Listed records Start Marker

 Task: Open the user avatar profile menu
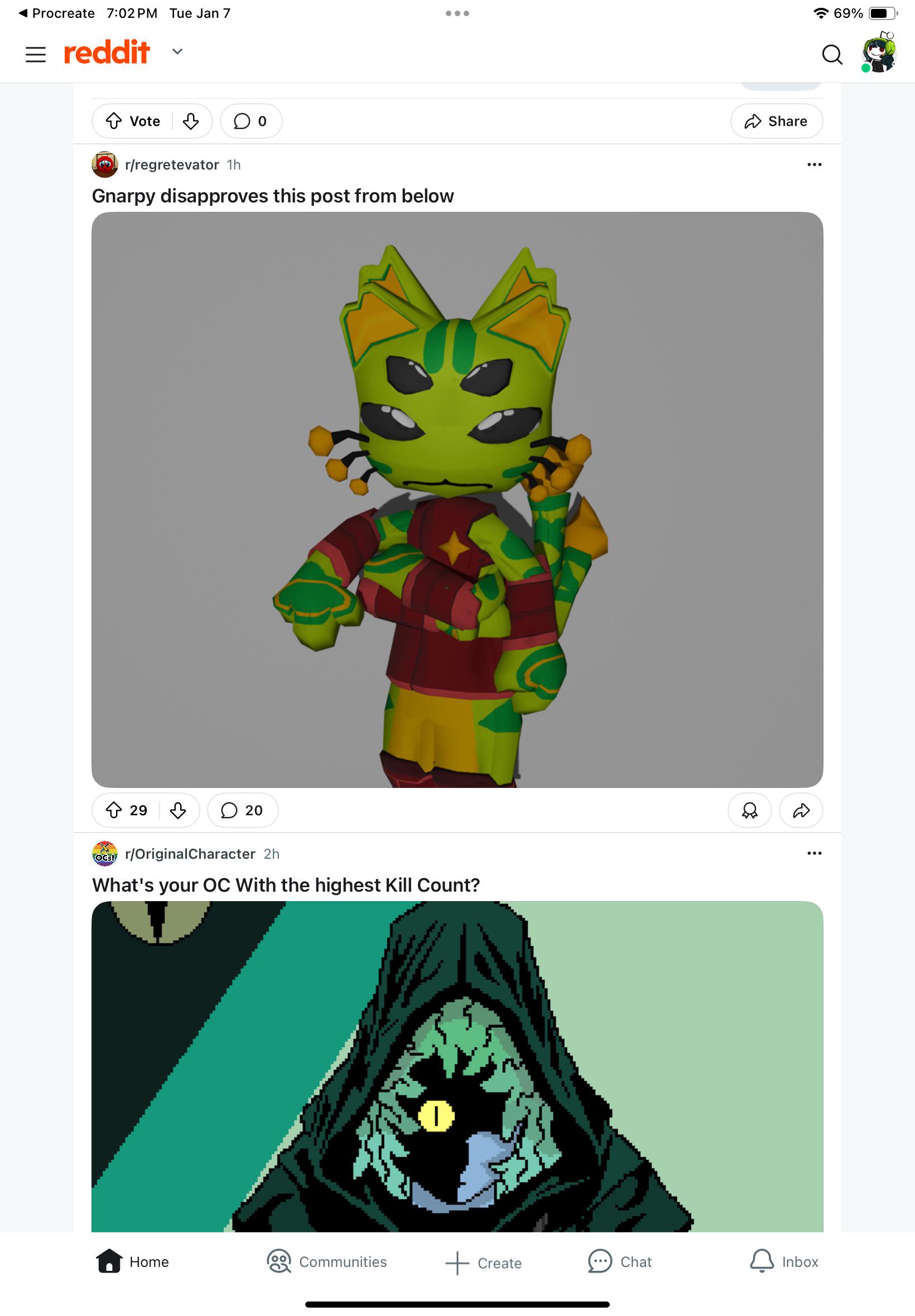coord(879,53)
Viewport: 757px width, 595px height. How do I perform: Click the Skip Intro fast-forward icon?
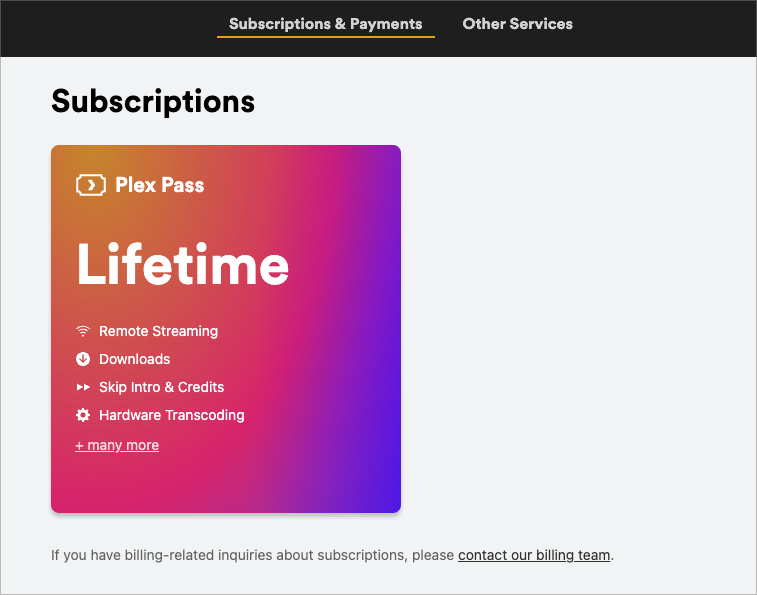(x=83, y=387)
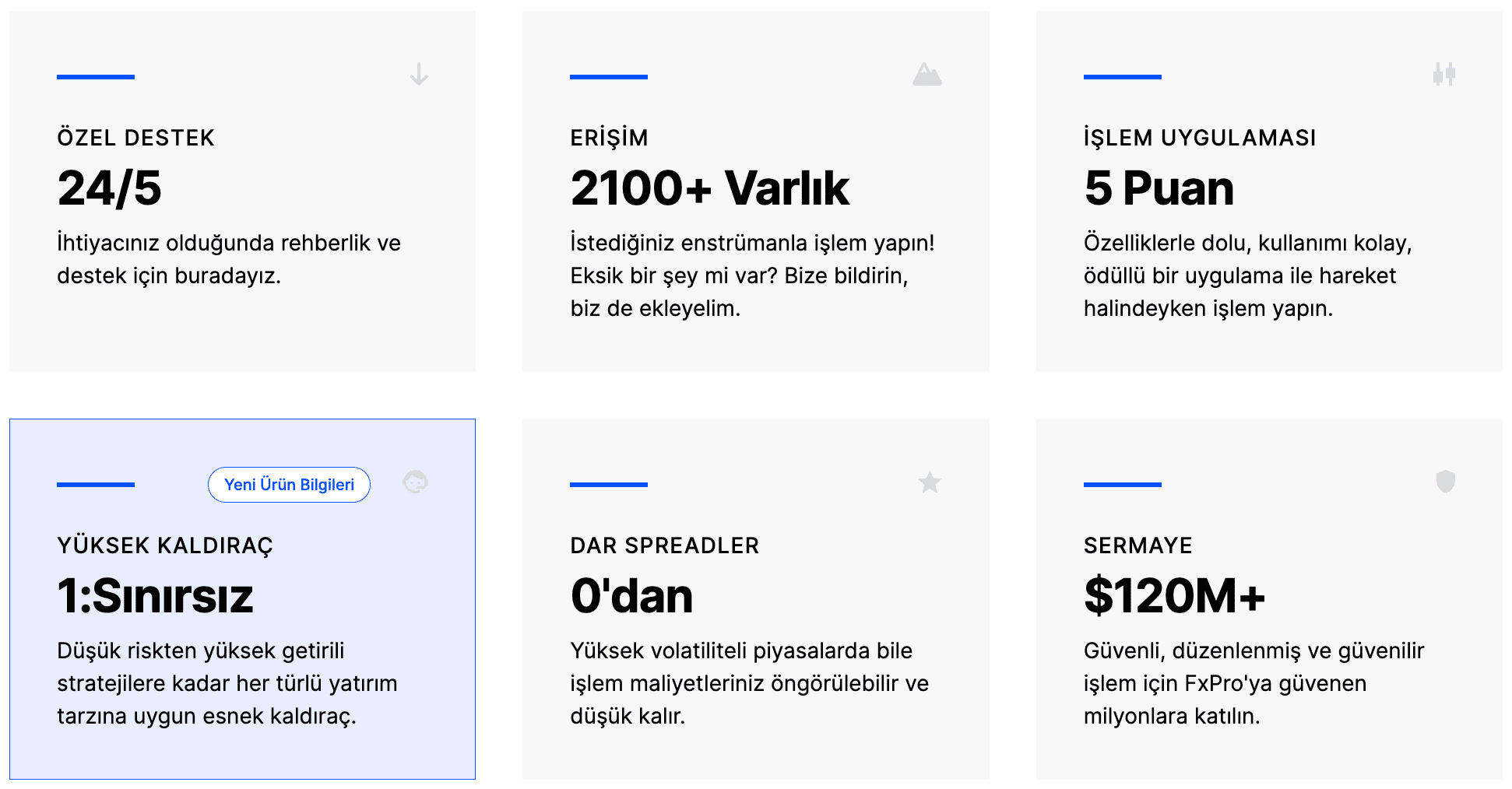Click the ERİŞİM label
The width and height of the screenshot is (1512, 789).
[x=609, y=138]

Listed records End Marker

- _Goal of the exercise_:
Copy out every entry above exactly. Leave the pictures out.

- _Completed exercise_:
 Task: Open the user avatar profile menu
coord(879,53)
Viewport: 757px width, 595px height. How do I perform: Click the Skip Intro fast-forward icon?
(x=83, y=387)
Click the ERİŞİM label
The width and height of the screenshot is (1512, 789).
[x=609, y=138]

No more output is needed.